An Introduction to NoSQL Data Management for Big Data

by   |   September 4, 2013 3:24 pm   |   1 Comments

Editor’s note: This article is part of a series examining issues related to evaluating and implementing big data analytics in business.

As with any emerging yet complex application development framework, successful implementation relies on an ecosystem of different components that can be combined to address the development of the appropriate solution. For big data, that ecosystem revolves around some key architectural artifacts, including scalable storage, parallel computing, and data management paradigms that are united through an application development platform. And while it is important to review the ways these different components are blended together, from the perspective of application development, the interdependence between analytic algorithms and the underlying data management framework warrants a more in-depth review of big data storage paradigms.

Related Stories

The evolution of the enterprise data warehouse starring Hadoop.
Read the story »

How Pig, Hive and Zookeeper build apps on Hadoop and MapReduce.
Read the story »

Sentiment analysis tool designed to predict veterans’ suicide risk.
Read the story »

Why more data and simple algorithms beat complex analytical models.
Read the story »

The reason is straightforward: when applications already depend on a traditional relational database (RBDMS) model and/or a data warehousing approach to data management, it may be sufficient to port the RDBMS tools as a way of scaling performance on a big data appliance. However, many algorithms that expect to take advantage of a high-performance, elastic, distributed data environment are not suited to consume data in traditional RDBMS systems. That means developers must consider different methods for data management.

These analytic algorithms can employ one of an array of alternative means for data management that are typically bundled under the term “NoSQL databases.” The term “NoSQL” conveys two different concepts. The first suggests a data management framework that is not a SQL-compliant one. The second more generally acknowledged (that is, more frequently presented) meaning is that the term stands for “Not only SQL,” suggesting environments that combine traditional SQL (or SQL-like query languages) with alternative means of querying and access.

“Schema-less Models”: Increasing Flexibility for Data Manipulation
NoSQL data systems provide a more relaxed approach to data modeling often referred to as schema-less modeling, in which the semantics of the data are embedded within a flexible connection topology and a corresponding storage model. This provides greater flexibility for managing large data sets while simultaneously reducing the dependence on the more formal database structure imposed by the relational database systems.

The flexible model enables automatic distribution of data and elasticity with respect to the use of computing, storage, and network bandwidth in ways that don’t force specific binding of data to be persistently stored in particular physical locations. NoSQL databases also provide for integrated data caching that helps reduce data access latency and speed performance.

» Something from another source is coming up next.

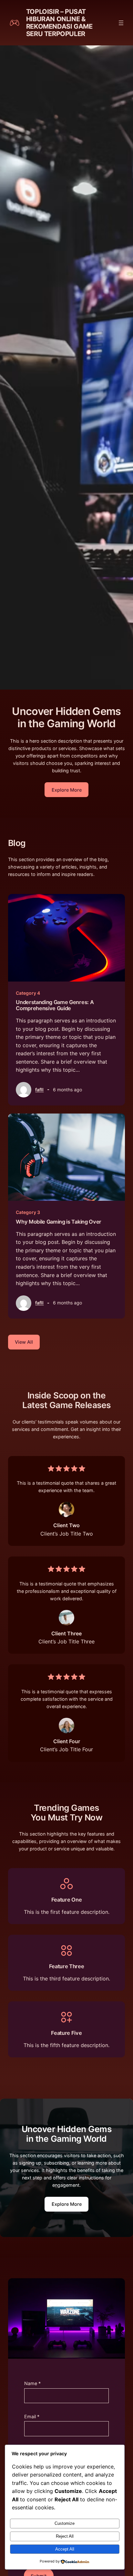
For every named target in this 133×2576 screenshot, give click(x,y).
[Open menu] (121, 23)
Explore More (67, 790)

The loosening of the relational structure is intended to allow different models to be adapted to specific types of analyses. For example, some are implemented as key-value stores, which nicely align to big data programming models like MapReduce. Although the “relaxed” approach to modeling and management paves the way for performance improvements for analytical applications, it does not enforce adherence to strictly-defined structures, and the models themselves do not necessarily impose any validity rules. This potentially introduces risks associated with ungoverned data management activities such as inadvertent inconsistent data replication, reinterpretation of semantics, and currency and timeliness issues. This article discusses four different NoSQL approaches:

  • Key-value stores
  • Document stores
  • Tabular stores
  • Object stores



Key-Value Stores
A key-value store is a schema-less NoSQL model in which data objects are associated with distinct character strings called keys, similar to the data structure known as a hash table. Many of the NoSQL architectures rely on variations on the key-value theme, in that unique keys are employed to both identify entities and to locate attribute information about those entities. This pervasive use of unique keys lends a degree of credibility to this basic approach to a schema-less model.

As an example, consider the data subset represented in Table 1, where the key is the name of the automobile make, while the value is a list of names of models associated with that automobile make.

Table 1: Example data represented in key-value store.
KeyValue
“BMW”{“1-Series”, “3-Series”, “5-Series”, “5-Series GT”, “7-Series”, “X3”, “X5”, “X6”, “Z4”}
“Buick”{“Enclave”, “LaCrosse”, “Lucerne”, “Regal”}
“Cadillac”{“CTS”, “DTS”, “Escalade”, “Escalade ESV”, “Escalade EXT”, “SRX”, “STS”}

The key-value store does not impose any constraints about data typing or data structure. It is the responsibility of the consuming business applications to interpret the semantics of the data organization.

The core operations performed on a key-value store include:

  • Get(key), which returns the value associated with the provided key.
  • Put(key, value), which associates the value with the key.
  • Multi-get(key1, key2, .., keyN), which returns the list of values associated with the list of keys.
  • Delete(key), which removes the entry for the key from the data store.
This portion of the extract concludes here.